For over a week, Bond’s words dominated Drake’s thoughts, and he could concentrate on little else. “Am I selfish to want my life to be perfect before I marry and settle down?” he asked himself. “I love her, and I want what she wants—a home, family and children. My children and hers. I don’t have to be the greatest architectural engineer in the country. I only have to do my best. She needs me, and I need her.”
After supper, he told Telford that he wanted the plot of land up the road from where Russ was building a house for himself and Velma.
“Does this mean you’re getting married?”
“It means I don’t want to live without her, and I’m going to
ask her to marry me.”
His brother’s face beamed with happiness. “When?”
“Tonight, if she’s home.”
“You have my blessings and my prayers, brother,” Telford said, opening his arms and embracing him.
Pamela answered the telephone after the first ring. “Hello.”

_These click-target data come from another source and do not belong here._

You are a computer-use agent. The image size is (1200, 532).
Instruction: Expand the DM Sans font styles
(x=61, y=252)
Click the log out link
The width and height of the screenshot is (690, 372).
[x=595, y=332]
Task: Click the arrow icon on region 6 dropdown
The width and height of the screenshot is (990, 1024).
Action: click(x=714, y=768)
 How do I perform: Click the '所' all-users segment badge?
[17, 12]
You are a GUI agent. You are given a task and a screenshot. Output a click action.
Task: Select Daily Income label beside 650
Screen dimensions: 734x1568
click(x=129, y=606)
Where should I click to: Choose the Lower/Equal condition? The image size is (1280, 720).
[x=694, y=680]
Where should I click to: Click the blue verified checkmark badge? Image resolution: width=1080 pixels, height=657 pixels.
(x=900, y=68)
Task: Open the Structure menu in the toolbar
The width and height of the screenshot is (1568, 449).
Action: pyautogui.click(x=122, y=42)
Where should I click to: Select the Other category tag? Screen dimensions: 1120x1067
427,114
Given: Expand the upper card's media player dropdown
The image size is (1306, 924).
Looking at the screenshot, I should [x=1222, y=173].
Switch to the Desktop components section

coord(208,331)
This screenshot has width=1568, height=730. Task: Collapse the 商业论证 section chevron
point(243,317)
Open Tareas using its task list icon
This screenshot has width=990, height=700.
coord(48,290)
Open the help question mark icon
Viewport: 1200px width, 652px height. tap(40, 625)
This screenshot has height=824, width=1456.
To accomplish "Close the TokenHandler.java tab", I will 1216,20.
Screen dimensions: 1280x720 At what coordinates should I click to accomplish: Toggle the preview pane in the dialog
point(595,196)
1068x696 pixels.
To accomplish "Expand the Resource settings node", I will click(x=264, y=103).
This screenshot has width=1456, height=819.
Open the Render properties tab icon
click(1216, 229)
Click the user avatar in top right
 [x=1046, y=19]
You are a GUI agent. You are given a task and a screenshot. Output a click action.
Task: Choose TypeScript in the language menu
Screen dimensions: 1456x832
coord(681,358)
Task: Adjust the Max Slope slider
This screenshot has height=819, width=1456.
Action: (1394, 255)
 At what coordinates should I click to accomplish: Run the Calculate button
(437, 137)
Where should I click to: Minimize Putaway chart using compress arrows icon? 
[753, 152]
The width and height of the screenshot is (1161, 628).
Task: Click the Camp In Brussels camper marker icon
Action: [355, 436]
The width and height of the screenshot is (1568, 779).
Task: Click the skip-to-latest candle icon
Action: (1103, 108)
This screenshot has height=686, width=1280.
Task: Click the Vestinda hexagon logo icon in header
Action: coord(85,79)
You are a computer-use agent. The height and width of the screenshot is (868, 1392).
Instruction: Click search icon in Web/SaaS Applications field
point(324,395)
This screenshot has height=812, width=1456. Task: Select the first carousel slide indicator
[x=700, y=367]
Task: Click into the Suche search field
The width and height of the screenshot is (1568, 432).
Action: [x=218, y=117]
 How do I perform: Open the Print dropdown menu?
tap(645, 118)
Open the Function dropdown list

“This is Drake, Pamela. I’m in Eagle Park, and I’d like to see you tonight as soon as I can get to your place.” She remained silent.
“I need to get my life in order, and that means I have to begin with you.”
“I’ll be here when you get here.”
“Thanks,” he said. That was all. Nothing but thanks. Well, at least he was in a mood to finalize something, though she didn’t know what or how. She called her mother because she needed moral support. Not that she intended to tell Delta details of her relationship with Drake—she didn’t. She needed the sweet, calming influence of her mother’s voice.
“How’s Drake?” Delta asked after they spoke for some minutes.
“He’s on his way over here now.”
“Then, for goodness’ sake, why are you talking to me? Pamper yourself so you’ll be fresh and lovely when he gets there. Good night, darling.” She hung up.
Pamela stared at the telephone, and then laughed. Her mother was a femme fatale and a genuine romantic. Her mother also knew how to hold a man. She showered, applied Opium bath oil over her body, put on the long white sheath that she wore for Drake in Accra, combed out her hair and slipped her feet into a pair of flat white sandals. When the doorbell rang after what seemed like years, she rushed to the door and flung it open.
“Hi. You look…wonderful,” he said and handed her a bunch of pink calla lilies.
“You’re a sight for sore eyes,” she said, hoping to make him feel welcome. “Come on in.”
He took her hand, walked into the living room and sat with her on the sofa; she was sure he could hear the thumping of her heart.